Partnerships have been crucial in making this possible. Stockholm has worked closely with Digidem Lab, which brought its experience from running Sweden’s national citizens’ assembly to design inclusive meetings where residents shaped pilot ideas. Training in community organising helped City staff learn new ways of engaging people.   

Another partner, SWECO – an architecture agency, is working on a digital map that tracks each pilot and visualises progress, a tool the City now sees as an important deliverable for scaling efforts. As Olofsson noted, “these collaborations really improved our skills on how to work with new methods for dialogue and new ways of engaging civil society.” 

Health as a Motivator 

A central innovation of Scale Stockholm has been linking climate to health.

“It’s often easier to motivate people when it’s about health,” Enarsson said. “If you start biking, it’s good for your health and it’s good for reducing emissions. Climate and health go hand in hand.” 

© Stockholm municipality

This framing has proved especially important in districts with fewer emissions but greater health inequalities.

“Even where CO₂ emissions is not the biggest issue, better living conditions and healthier lifestyles are. And the same measures, better food, less traffic, more active mobility, benefit both,” said Olofsson.  

Yet turning that motivation into lasting change also depends on resources. Community projects cannot go so far without financial backing, and here the City has had to experiment with new approaches.  

Funding Change Through Collective Effort 

The pilots face a familiar challenge: money. While Stockholm provides technical support, it can’t foot the bill. “We don’t have funding for their actions in the Pilot Cities Programme,” Enarsson explained.“So, we try to find other possibilities, sometimes by writing a letter of intent to strengthen applications or connecting them with the right stakeholders and institutions”. 

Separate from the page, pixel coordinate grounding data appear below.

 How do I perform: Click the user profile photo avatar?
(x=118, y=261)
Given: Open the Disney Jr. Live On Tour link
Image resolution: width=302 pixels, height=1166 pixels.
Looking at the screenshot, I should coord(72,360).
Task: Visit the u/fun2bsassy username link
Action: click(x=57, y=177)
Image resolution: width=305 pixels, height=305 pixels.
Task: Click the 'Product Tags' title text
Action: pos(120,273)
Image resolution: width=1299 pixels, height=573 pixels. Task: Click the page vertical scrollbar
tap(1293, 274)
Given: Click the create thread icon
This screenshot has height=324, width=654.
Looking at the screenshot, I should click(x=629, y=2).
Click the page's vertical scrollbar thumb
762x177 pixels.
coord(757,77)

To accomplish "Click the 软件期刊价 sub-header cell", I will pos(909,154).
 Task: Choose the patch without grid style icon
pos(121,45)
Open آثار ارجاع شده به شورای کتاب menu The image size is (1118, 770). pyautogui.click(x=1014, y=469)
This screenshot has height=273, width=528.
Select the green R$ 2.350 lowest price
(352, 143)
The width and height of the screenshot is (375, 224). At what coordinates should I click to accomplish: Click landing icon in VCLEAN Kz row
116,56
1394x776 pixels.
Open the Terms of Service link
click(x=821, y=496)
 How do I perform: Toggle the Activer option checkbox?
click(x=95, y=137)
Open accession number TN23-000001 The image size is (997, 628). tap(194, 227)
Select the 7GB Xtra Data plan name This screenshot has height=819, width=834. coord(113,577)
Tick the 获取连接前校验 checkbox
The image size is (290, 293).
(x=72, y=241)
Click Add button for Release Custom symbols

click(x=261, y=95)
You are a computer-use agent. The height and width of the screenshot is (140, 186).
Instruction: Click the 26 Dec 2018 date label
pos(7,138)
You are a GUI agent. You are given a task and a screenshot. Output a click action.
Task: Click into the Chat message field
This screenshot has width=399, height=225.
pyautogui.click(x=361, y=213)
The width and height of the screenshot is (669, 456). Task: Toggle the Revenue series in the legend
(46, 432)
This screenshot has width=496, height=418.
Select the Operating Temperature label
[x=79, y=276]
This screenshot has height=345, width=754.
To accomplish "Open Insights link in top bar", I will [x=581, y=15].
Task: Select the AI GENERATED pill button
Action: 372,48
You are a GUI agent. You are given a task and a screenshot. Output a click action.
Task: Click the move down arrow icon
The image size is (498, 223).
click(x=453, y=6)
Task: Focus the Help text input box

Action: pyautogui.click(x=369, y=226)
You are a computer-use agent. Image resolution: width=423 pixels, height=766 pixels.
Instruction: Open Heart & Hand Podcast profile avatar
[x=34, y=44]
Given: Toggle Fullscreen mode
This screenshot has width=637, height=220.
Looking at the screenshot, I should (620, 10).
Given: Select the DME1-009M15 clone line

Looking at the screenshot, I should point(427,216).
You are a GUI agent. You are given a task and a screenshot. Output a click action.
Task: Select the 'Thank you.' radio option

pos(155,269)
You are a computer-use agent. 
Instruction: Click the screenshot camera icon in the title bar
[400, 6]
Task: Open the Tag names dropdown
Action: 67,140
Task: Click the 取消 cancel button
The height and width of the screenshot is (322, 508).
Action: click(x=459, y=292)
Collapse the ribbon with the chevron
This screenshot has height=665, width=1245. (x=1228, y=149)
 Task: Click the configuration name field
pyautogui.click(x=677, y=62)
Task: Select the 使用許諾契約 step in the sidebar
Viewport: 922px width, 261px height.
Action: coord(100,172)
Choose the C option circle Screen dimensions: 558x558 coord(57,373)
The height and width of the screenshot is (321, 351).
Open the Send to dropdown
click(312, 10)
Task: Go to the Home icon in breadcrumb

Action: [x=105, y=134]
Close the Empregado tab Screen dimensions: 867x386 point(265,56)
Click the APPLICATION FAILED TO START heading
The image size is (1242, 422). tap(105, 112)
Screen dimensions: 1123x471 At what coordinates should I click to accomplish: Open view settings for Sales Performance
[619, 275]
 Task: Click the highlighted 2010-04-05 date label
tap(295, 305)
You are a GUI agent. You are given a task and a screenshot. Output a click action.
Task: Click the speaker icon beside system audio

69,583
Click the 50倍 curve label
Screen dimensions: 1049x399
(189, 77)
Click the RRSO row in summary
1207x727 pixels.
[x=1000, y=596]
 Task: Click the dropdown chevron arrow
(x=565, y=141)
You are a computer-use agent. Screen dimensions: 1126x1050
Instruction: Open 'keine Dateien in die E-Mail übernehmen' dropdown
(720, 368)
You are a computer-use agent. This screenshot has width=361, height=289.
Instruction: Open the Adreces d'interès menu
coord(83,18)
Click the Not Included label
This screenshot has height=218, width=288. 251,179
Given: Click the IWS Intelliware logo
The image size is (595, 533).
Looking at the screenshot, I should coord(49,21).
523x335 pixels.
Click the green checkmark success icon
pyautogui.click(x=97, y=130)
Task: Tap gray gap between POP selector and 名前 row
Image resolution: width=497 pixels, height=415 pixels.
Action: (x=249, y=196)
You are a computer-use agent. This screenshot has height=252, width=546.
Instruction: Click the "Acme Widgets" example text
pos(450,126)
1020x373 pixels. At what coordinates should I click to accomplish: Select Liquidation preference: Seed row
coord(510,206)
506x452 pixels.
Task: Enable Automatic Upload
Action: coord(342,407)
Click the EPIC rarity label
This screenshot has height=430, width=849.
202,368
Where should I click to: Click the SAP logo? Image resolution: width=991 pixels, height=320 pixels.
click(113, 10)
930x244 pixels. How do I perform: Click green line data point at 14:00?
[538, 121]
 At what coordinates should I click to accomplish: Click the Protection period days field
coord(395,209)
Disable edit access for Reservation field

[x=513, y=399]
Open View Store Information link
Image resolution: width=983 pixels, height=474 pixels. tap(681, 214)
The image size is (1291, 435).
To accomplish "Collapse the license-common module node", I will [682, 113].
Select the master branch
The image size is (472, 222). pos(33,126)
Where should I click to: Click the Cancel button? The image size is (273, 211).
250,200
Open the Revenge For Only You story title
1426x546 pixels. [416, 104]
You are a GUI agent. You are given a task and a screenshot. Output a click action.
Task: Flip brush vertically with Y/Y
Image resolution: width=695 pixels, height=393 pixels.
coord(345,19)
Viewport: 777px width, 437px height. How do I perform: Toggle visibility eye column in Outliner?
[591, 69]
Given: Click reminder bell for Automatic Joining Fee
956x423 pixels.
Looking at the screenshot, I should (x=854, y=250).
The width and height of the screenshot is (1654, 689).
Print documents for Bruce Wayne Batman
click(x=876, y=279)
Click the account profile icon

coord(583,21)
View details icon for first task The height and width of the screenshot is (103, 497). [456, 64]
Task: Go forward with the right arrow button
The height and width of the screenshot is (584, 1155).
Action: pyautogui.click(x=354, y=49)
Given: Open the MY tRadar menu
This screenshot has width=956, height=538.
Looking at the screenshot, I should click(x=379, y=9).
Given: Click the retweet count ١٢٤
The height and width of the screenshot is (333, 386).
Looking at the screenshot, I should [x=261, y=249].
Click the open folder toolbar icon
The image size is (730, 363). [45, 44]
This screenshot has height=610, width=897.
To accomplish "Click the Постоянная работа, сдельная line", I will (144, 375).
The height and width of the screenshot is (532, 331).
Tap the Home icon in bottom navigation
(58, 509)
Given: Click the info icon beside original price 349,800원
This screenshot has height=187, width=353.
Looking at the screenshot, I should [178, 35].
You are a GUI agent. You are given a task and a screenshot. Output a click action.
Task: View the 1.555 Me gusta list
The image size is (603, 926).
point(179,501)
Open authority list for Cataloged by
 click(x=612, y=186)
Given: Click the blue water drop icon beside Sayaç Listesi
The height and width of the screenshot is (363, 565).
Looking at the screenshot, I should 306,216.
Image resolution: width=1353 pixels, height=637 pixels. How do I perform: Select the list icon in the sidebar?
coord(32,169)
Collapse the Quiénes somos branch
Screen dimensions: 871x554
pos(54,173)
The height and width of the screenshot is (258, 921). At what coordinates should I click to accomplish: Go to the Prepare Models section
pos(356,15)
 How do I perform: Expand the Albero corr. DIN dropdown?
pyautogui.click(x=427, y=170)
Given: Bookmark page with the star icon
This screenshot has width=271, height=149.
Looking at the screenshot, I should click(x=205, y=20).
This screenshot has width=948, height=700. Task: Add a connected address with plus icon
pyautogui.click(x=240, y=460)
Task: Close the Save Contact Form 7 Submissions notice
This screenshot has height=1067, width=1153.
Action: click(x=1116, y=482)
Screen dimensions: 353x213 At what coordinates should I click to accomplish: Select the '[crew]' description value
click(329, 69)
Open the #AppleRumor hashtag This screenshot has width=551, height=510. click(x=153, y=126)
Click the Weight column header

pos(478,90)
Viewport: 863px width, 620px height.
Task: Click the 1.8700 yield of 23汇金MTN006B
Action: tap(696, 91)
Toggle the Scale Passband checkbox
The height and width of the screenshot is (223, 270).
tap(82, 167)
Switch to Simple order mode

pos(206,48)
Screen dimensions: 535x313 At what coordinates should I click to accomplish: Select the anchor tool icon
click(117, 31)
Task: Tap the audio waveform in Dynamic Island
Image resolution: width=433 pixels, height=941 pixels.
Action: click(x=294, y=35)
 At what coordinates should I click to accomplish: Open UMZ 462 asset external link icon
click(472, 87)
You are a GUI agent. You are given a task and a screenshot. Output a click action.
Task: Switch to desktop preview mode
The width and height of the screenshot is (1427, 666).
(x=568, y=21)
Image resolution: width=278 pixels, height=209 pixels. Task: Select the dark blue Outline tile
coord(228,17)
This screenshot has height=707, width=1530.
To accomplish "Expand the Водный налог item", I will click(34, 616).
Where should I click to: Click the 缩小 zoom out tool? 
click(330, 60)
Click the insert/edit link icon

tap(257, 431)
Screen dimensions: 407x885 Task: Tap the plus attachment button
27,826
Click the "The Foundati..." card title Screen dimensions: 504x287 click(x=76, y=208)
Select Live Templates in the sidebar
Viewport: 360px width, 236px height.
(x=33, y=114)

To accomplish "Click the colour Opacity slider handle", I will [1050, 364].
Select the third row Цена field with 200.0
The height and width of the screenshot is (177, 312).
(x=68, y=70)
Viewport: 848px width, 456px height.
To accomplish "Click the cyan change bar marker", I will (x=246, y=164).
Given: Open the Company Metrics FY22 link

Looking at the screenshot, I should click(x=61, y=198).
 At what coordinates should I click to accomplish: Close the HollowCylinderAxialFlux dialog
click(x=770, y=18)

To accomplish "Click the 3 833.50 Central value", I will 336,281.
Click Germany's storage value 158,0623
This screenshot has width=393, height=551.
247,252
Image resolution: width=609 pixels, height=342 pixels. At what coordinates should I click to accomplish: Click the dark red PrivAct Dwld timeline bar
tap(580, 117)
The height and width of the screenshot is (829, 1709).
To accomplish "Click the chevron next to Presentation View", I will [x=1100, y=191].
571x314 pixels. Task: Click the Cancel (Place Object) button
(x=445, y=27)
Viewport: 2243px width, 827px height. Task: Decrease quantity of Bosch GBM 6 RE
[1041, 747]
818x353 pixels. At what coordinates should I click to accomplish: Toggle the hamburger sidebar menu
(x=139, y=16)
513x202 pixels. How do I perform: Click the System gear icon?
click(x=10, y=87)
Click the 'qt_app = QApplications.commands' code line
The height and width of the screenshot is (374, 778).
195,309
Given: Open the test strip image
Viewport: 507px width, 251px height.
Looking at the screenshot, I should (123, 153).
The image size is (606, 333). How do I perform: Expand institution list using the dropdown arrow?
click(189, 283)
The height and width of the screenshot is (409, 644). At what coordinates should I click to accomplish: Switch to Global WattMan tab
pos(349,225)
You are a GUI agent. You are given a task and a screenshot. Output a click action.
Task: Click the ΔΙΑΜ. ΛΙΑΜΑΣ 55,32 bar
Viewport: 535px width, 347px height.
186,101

Here, too, Stockholm looks outward. Inspired by cities like Klagenfurt, Manchester and Paris, it is exploring climate funds and alternative financing mechanisms. Officials have also connected with Bristol to learn about its model. “There’s a lot of exchange happening. We learn from others, and they learn from us,” said Enarsson.  

Breaking Silos, Changing City Culture 

For others, Stockholm’s experiment offers a glimpse into the messy, uncertain, but ultimately rewarding work of systemic transformation.

“The biggest lesson is that it takes time. Time to build trust, to change internal culture, to let go of control. But once people see the benefits, new networks, new energy, new ownership, it’s powerful,” said Olofsson. Enarsson agreed: “This is about breaking silos, not just in the City Administration but between the City and its people. It can’t be ordinary in the old sense. It has to become the new ordinary.” 

The question now is how to scale. Only four of Stockholm’s 11 city districts are part of Scale Stockholm, and officials are already preparing methods to expand the approach. “We have to figure out how to get the others involved,” Enarsson said, describing plans to embed co-creation processes in the next City budget and make them part of everyday administration.   

The challenge is cultural as much as technical, marrying environmental colleagues with those working on social sustainability, and breaking down silos between transport, waste management, and health. The goal is to transition from an innovative pilot to embedding these activities as part of ordinary work without losing the bottom-up spirit that made it successful.  

With its 27 pilots underway, a digital map to track their progress, and a growing coalition of residents, associations, and officials, Stockholm is betting that the bottom-up model can scale citywide and beyond.